## Required task
Copy out the rows again word for word, starting with the line that contains "The image size" and going on through the last of the rows, and leave the pictures out of your answer.

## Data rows
===============

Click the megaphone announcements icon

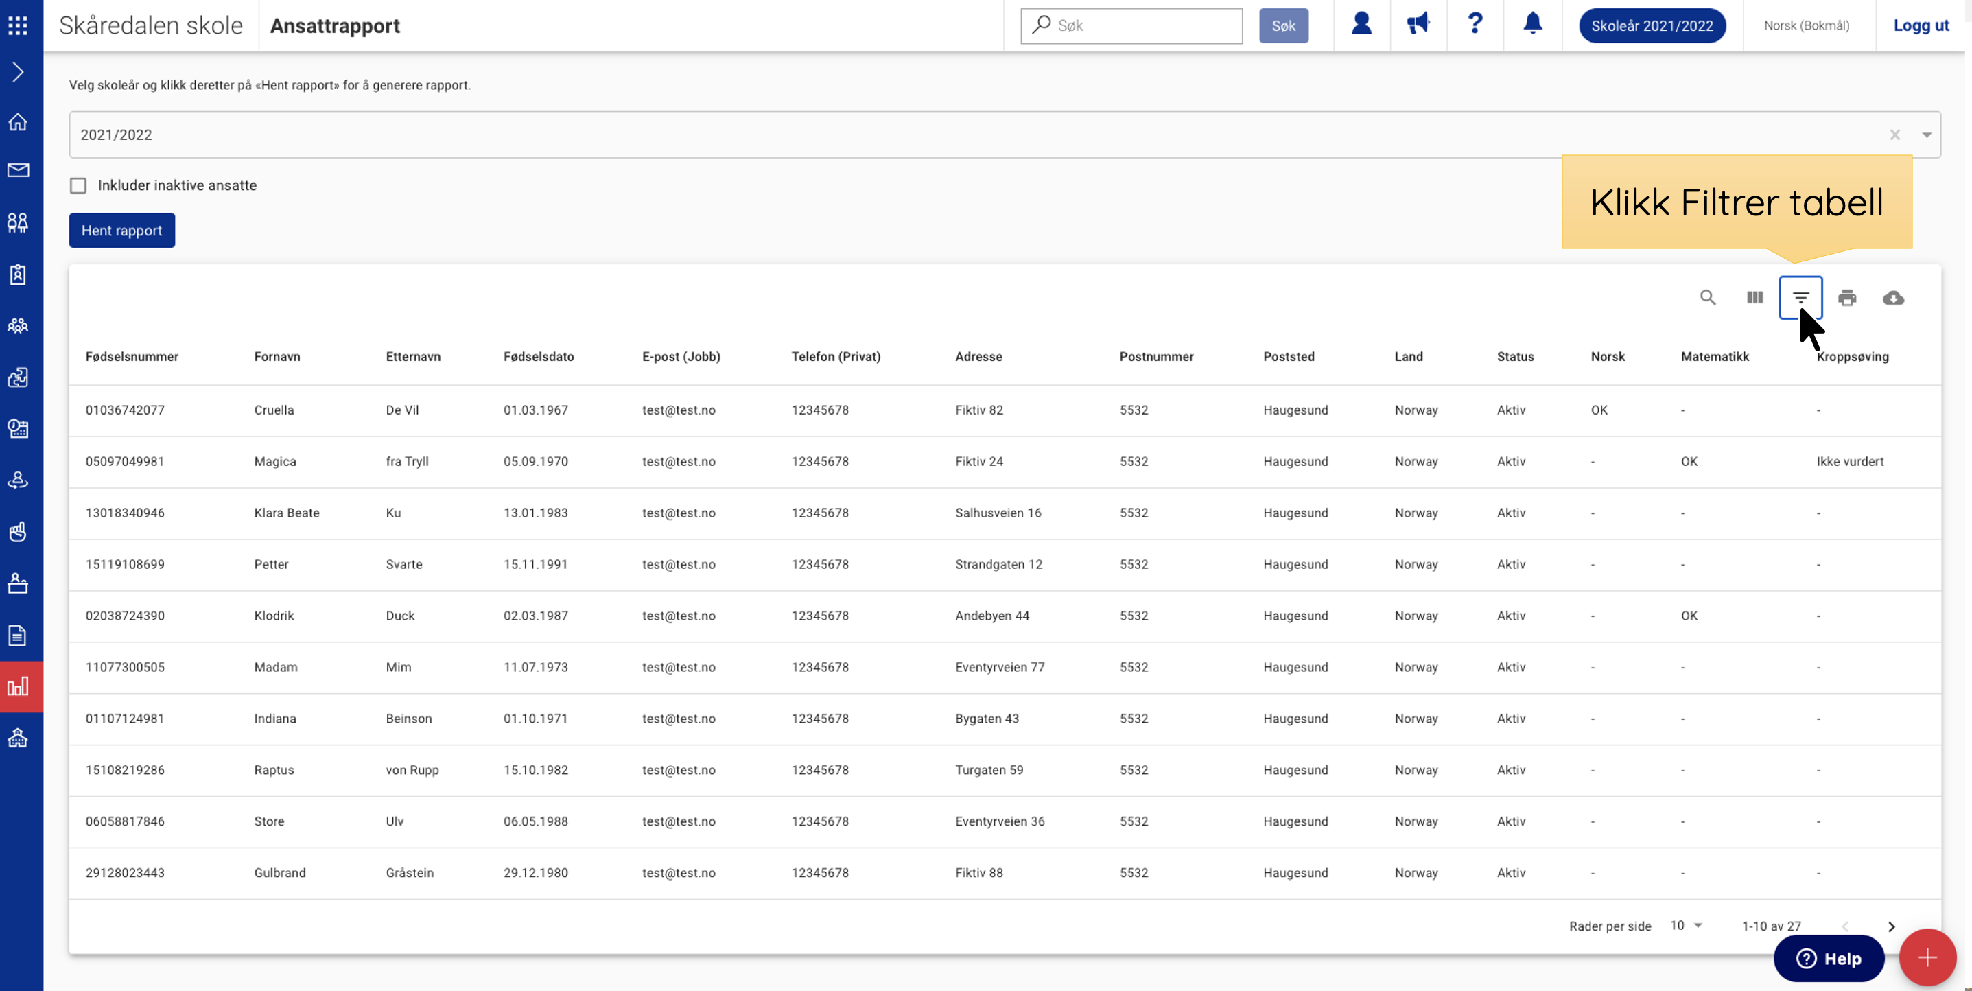[x=1418, y=25]
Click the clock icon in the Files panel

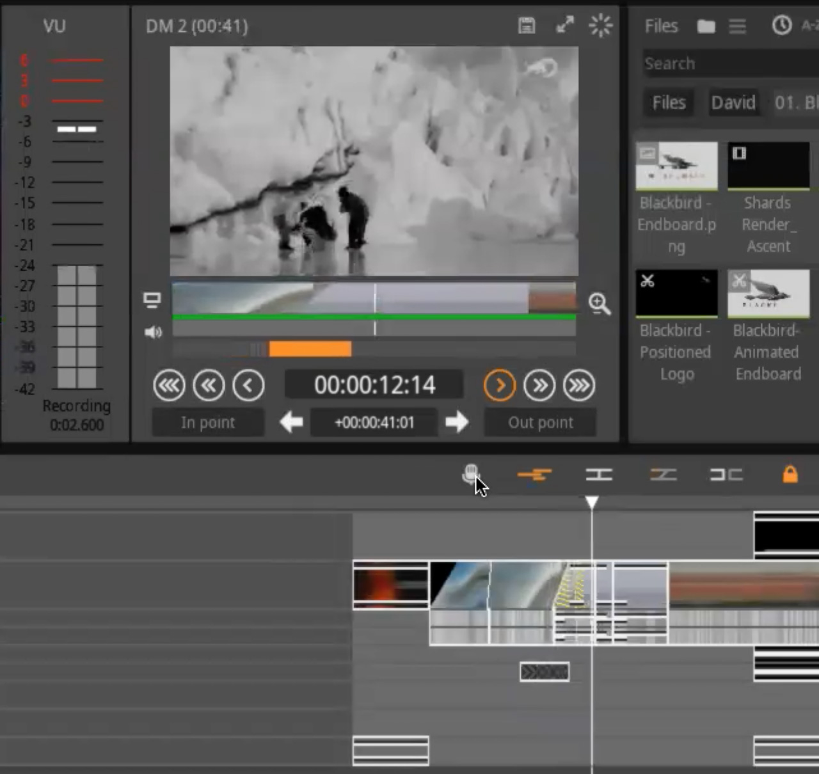[781, 26]
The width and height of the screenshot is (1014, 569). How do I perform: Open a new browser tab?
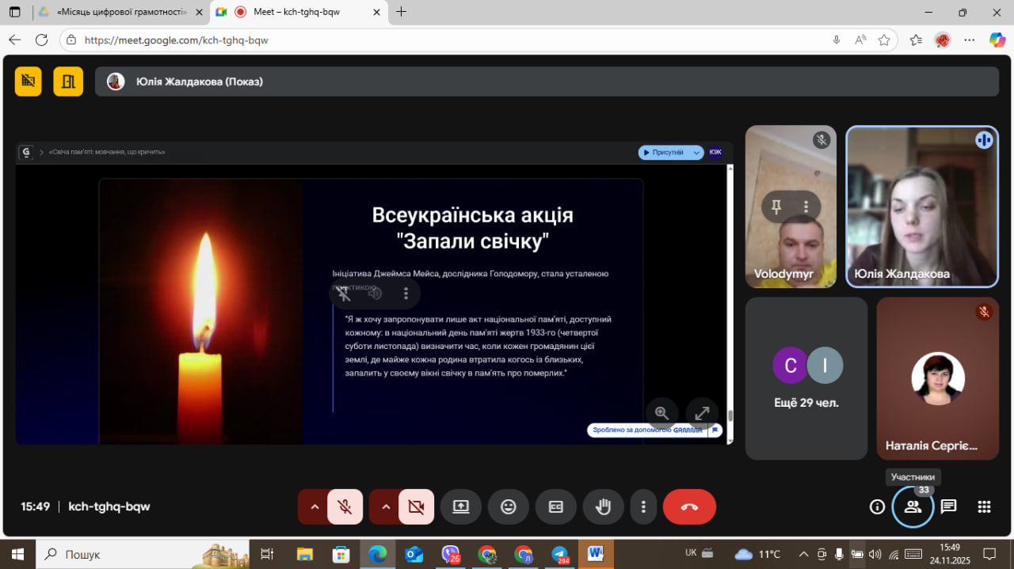click(401, 12)
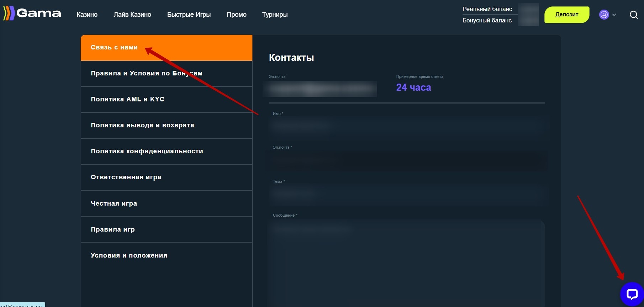Select the Связь с нами tab
The height and width of the screenshot is (307, 644).
114,48
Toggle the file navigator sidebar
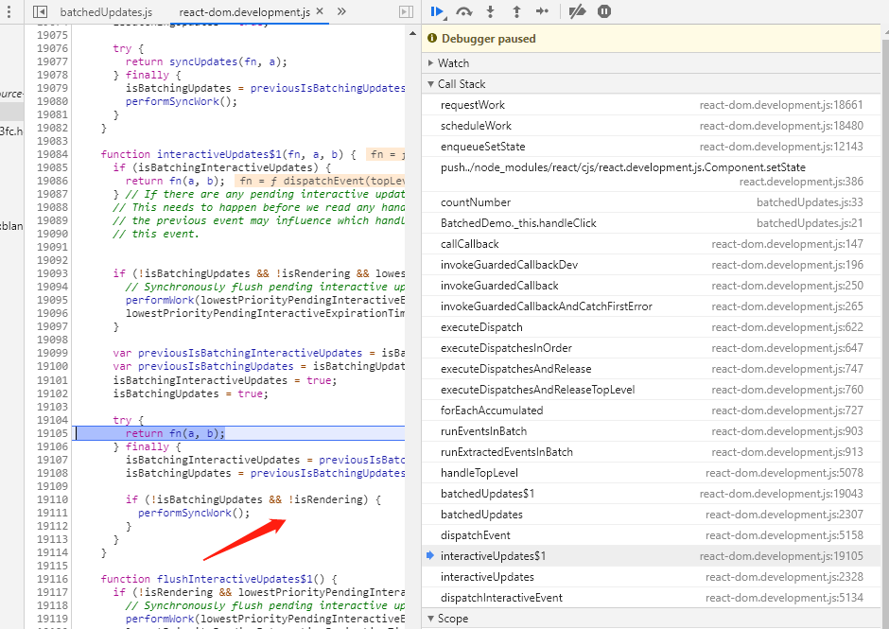Screen dimensions: 889x629 click(39, 12)
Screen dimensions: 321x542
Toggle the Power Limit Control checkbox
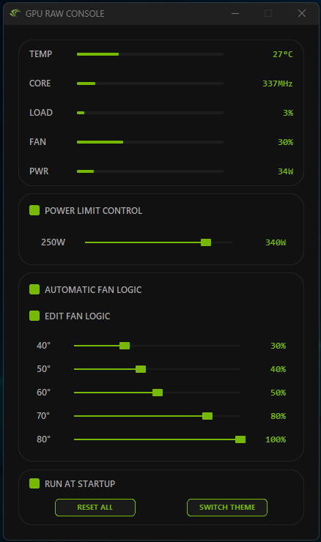pyautogui.click(x=34, y=210)
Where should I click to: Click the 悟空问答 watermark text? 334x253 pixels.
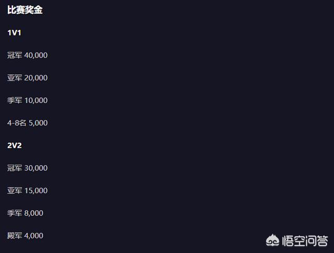coord(305,241)
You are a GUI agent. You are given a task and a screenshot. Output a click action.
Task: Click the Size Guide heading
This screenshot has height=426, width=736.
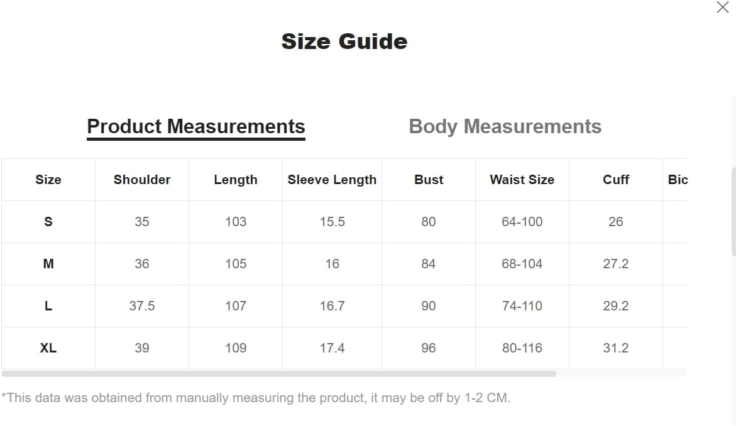pos(344,41)
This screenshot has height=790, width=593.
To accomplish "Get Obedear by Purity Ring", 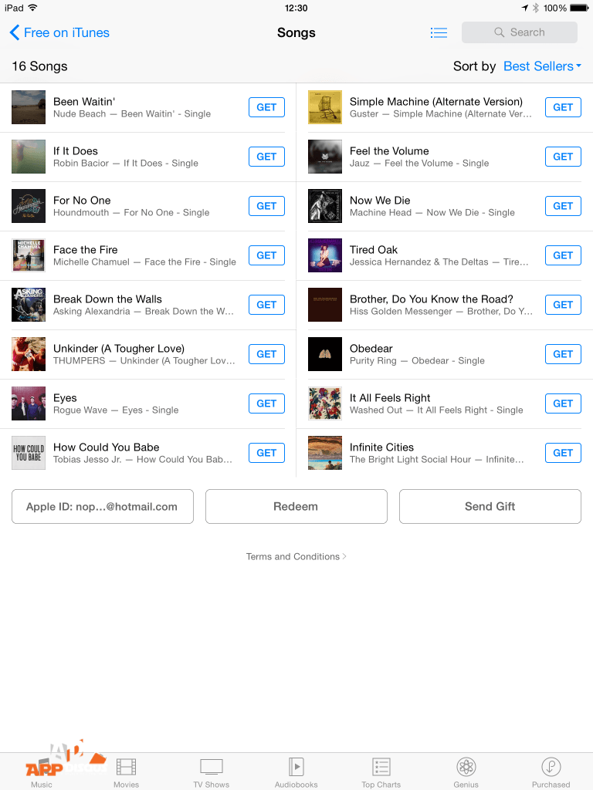I will tap(563, 354).
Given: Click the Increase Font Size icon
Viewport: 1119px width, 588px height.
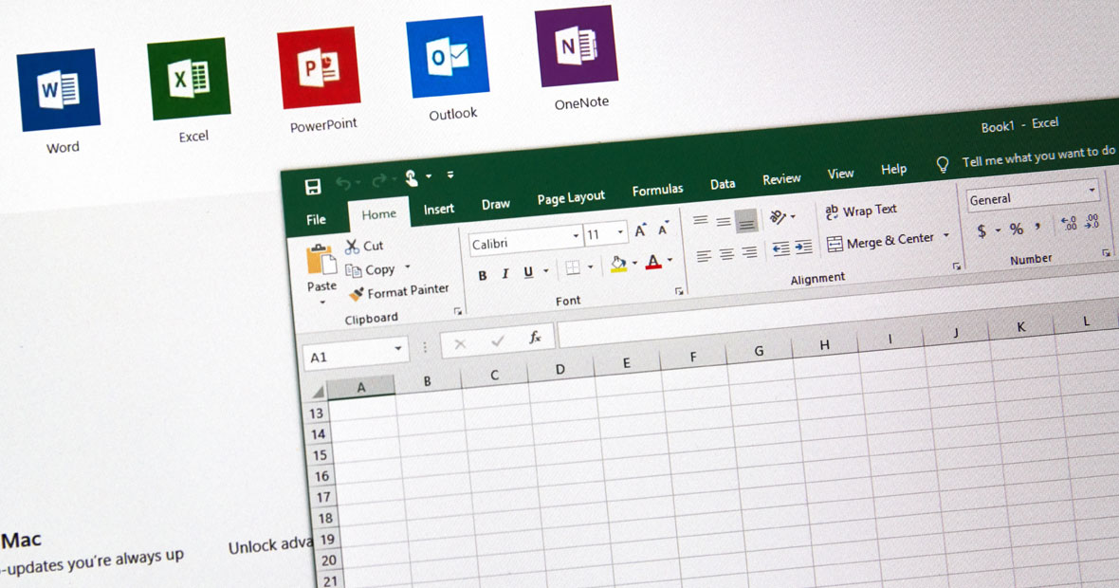Looking at the screenshot, I should pos(641,230).
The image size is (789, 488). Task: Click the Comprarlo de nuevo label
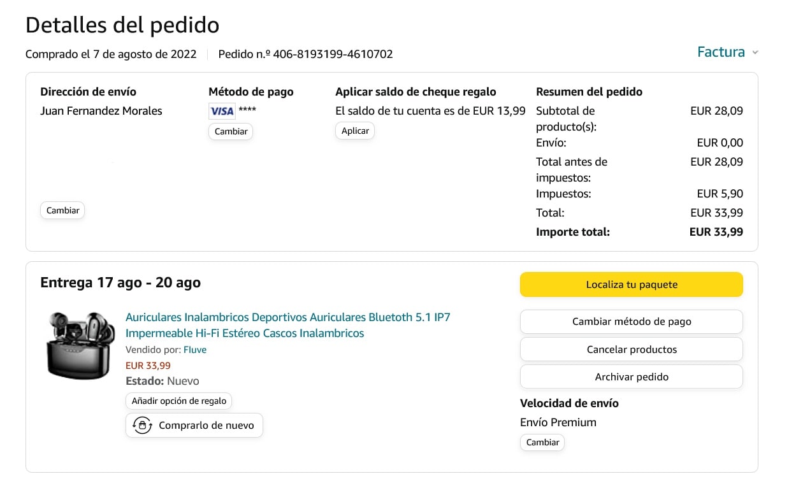206,425
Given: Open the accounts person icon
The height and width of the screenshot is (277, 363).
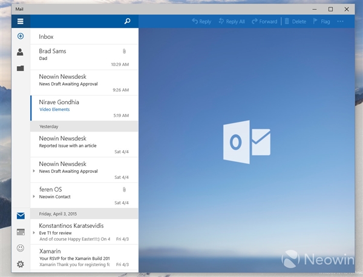Looking at the screenshot, I should (20, 53).
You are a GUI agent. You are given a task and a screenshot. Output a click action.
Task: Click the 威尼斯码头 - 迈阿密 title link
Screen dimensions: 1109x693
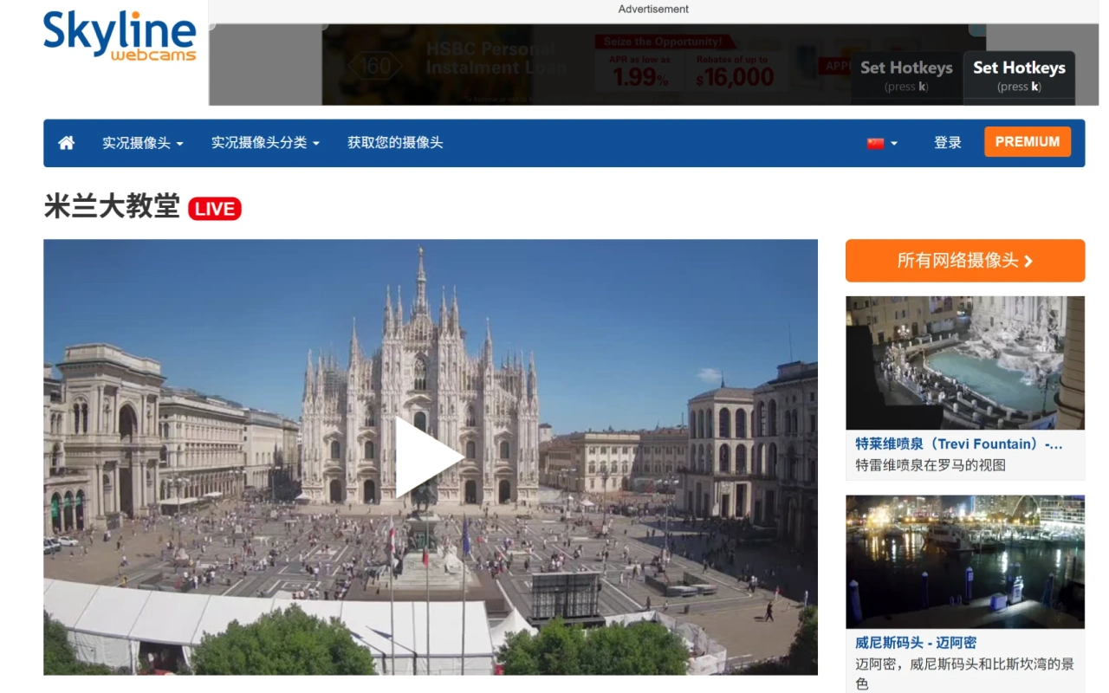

===============

## Task result
The image size is (789, 488). Task: Click the Comprarlo de nuevo label
206,425
Given: Open the accounts person icon
The height and width of the screenshot is (277, 363).
Looking at the screenshot, I should (20, 53).
You are a GUI agent. You are given a task and a screenshot. Output a click action.
Task: Click the 威尼斯码头 - 迈阿密 title link
Screen dimensions: 1109x693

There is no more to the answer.